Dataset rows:
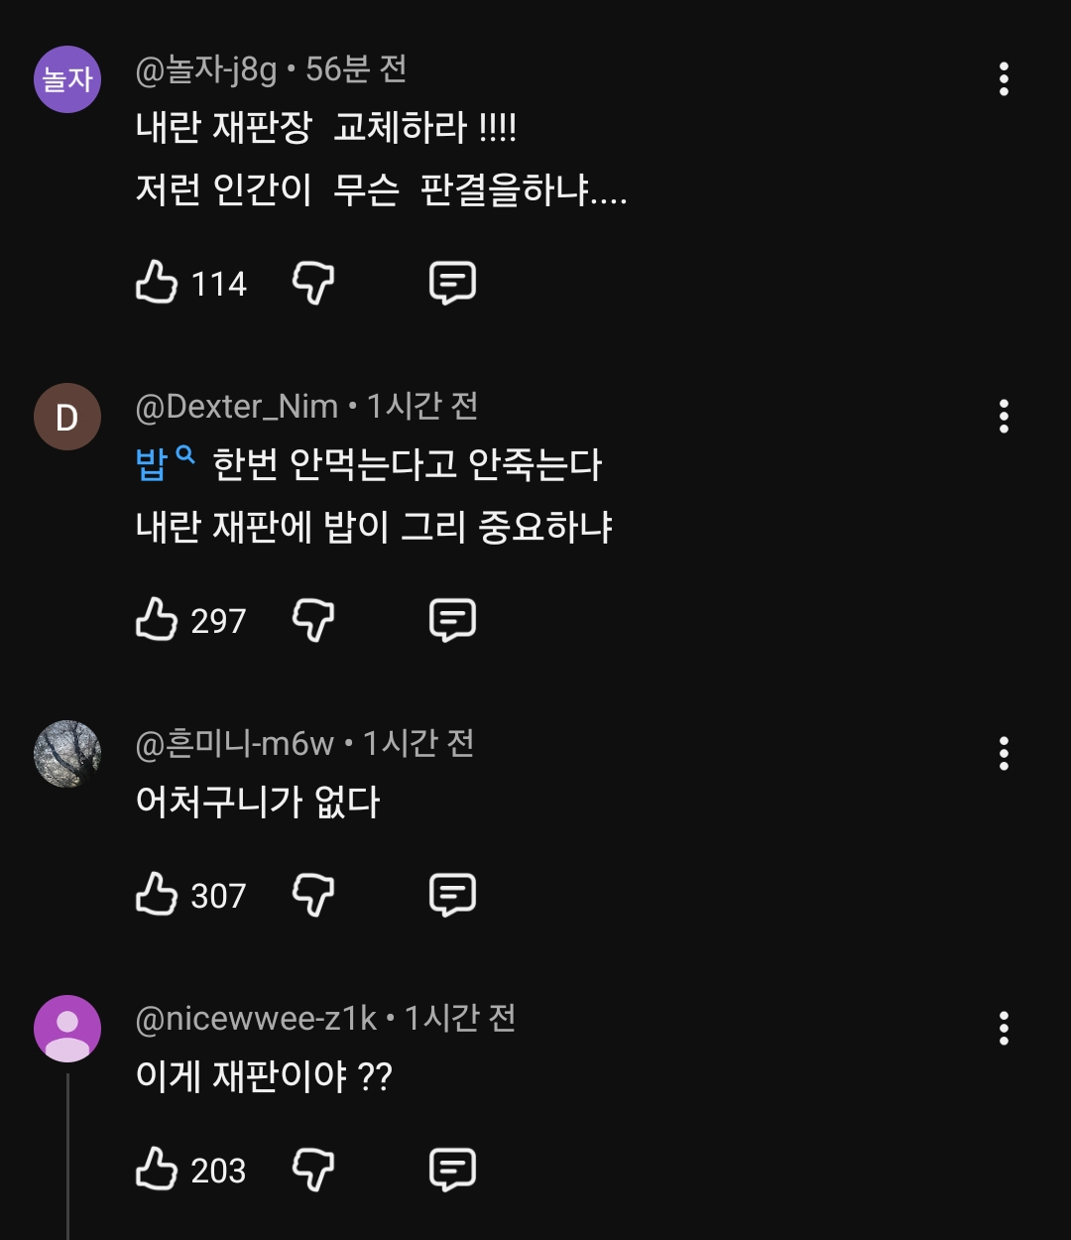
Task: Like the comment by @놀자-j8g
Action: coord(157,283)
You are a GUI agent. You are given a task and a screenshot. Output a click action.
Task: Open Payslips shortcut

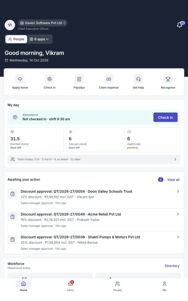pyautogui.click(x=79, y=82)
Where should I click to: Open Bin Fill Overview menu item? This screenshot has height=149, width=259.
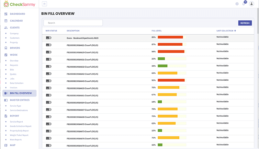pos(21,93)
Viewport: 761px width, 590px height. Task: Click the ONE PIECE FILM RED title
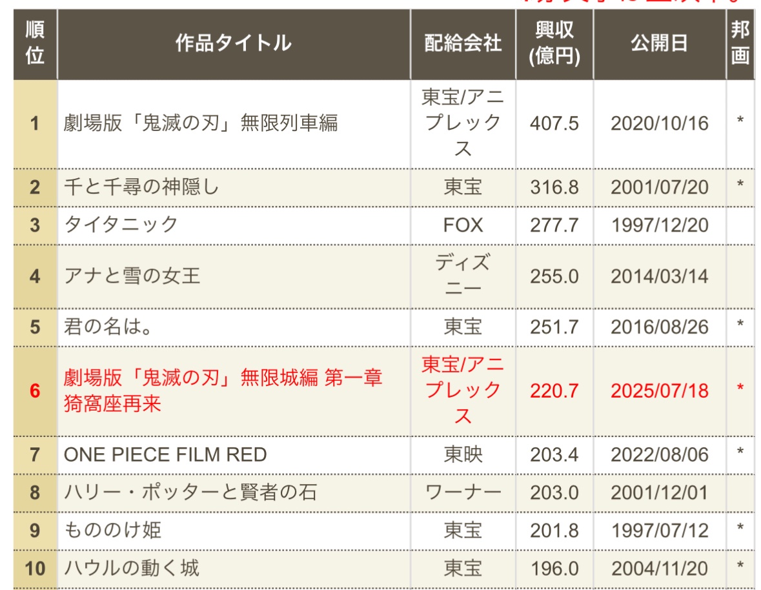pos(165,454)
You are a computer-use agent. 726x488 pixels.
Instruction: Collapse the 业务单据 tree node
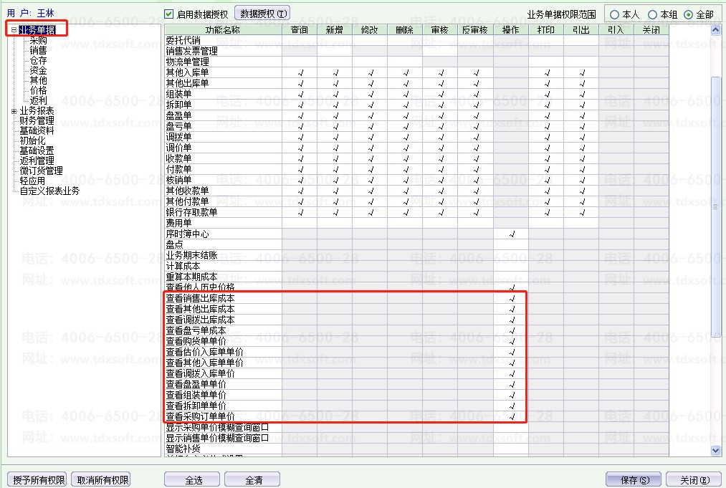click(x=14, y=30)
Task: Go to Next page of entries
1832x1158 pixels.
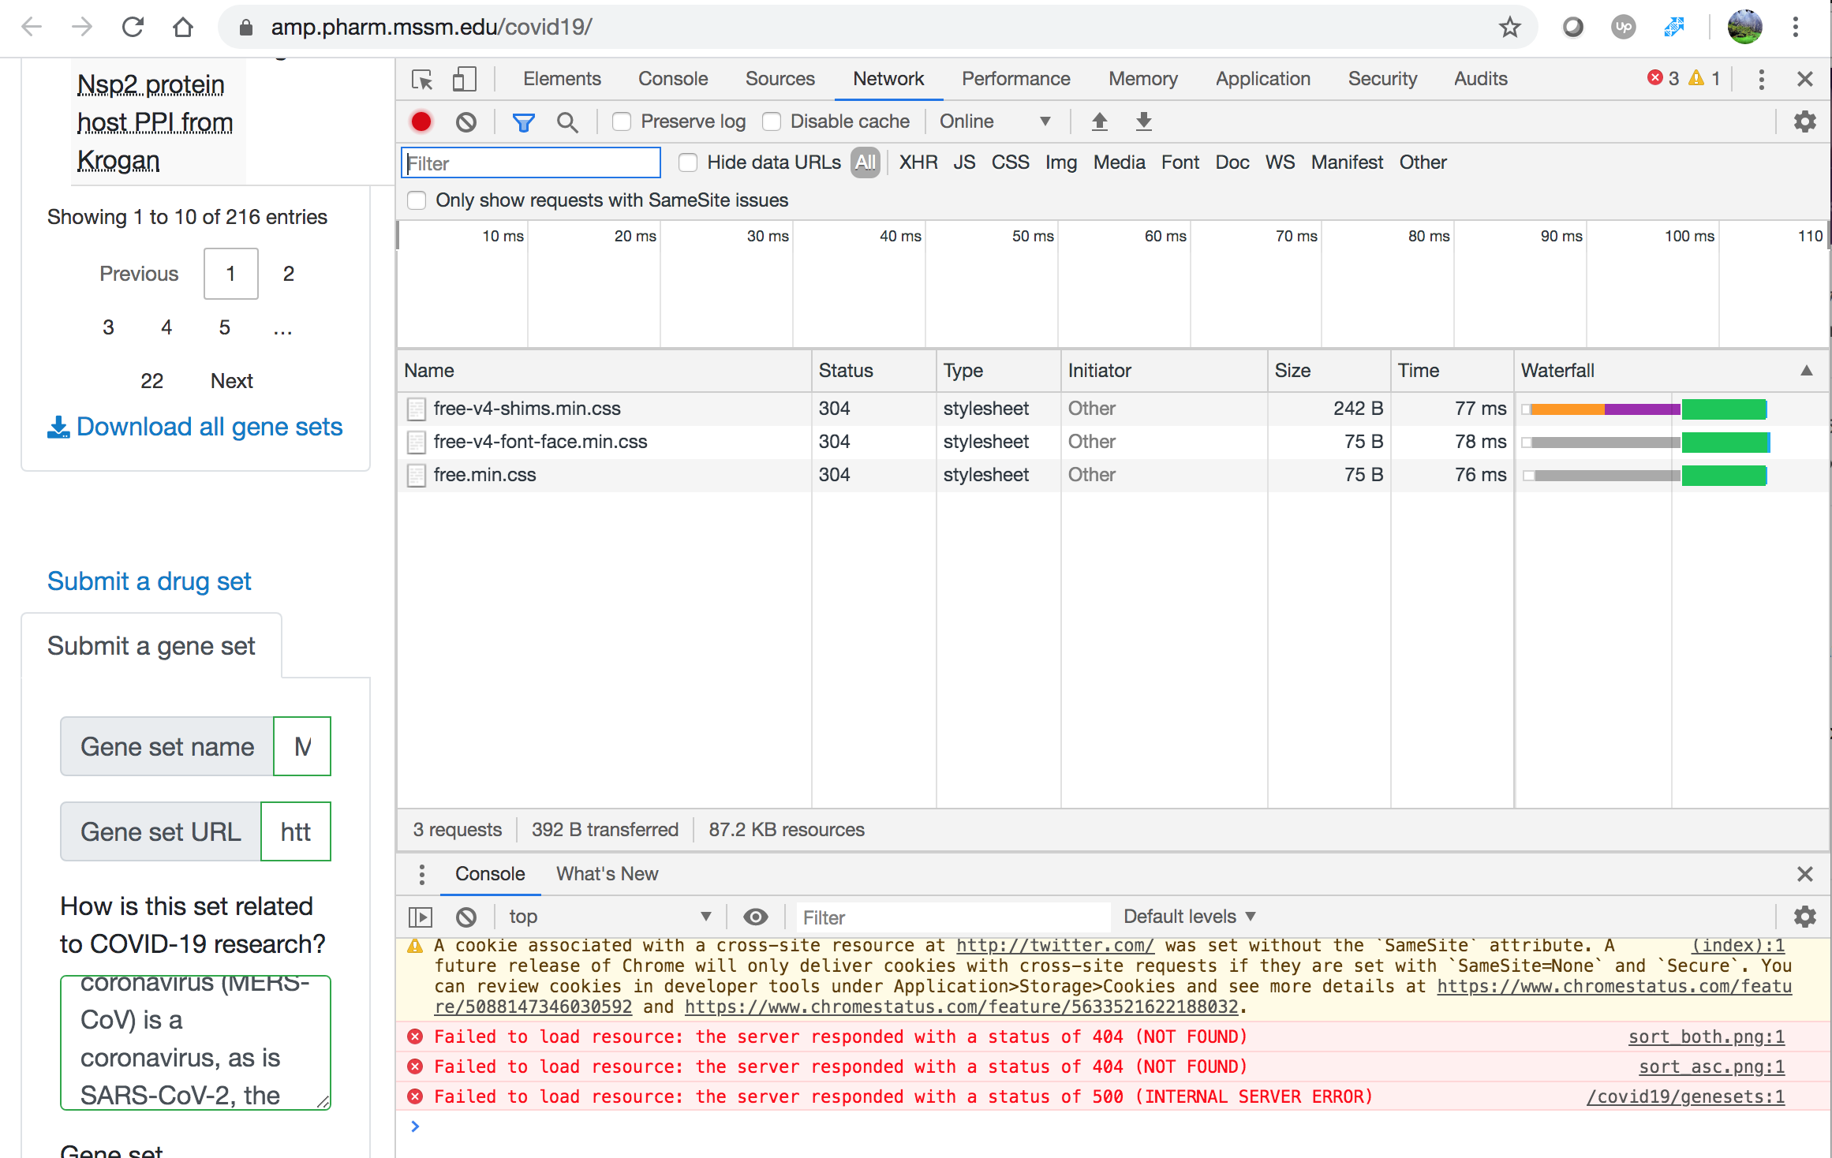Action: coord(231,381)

--

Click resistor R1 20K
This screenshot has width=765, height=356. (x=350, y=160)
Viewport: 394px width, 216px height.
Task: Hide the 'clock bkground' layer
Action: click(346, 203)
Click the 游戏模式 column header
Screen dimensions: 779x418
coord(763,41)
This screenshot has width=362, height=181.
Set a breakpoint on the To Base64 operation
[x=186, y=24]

Problem:
Extract, word for word, everything in the material from the line containing "You are a GUI" down to the line containing "pos(165,454)", including both of those lines. Leave the pictures out of your answer.

Answer for this exercise:
You are a GUI agent. You are given a task and a screenshot. Output a click action.
Task: Open Payslips shortcut

pyautogui.click(x=79, y=82)
Where should I click to: Open Bin Fill Overview menu item? This screenshot has height=149, width=259.
pos(21,93)
Viewport: 761px width, 590px height. Task: Click the ONE PIECE FILM RED title
pos(165,454)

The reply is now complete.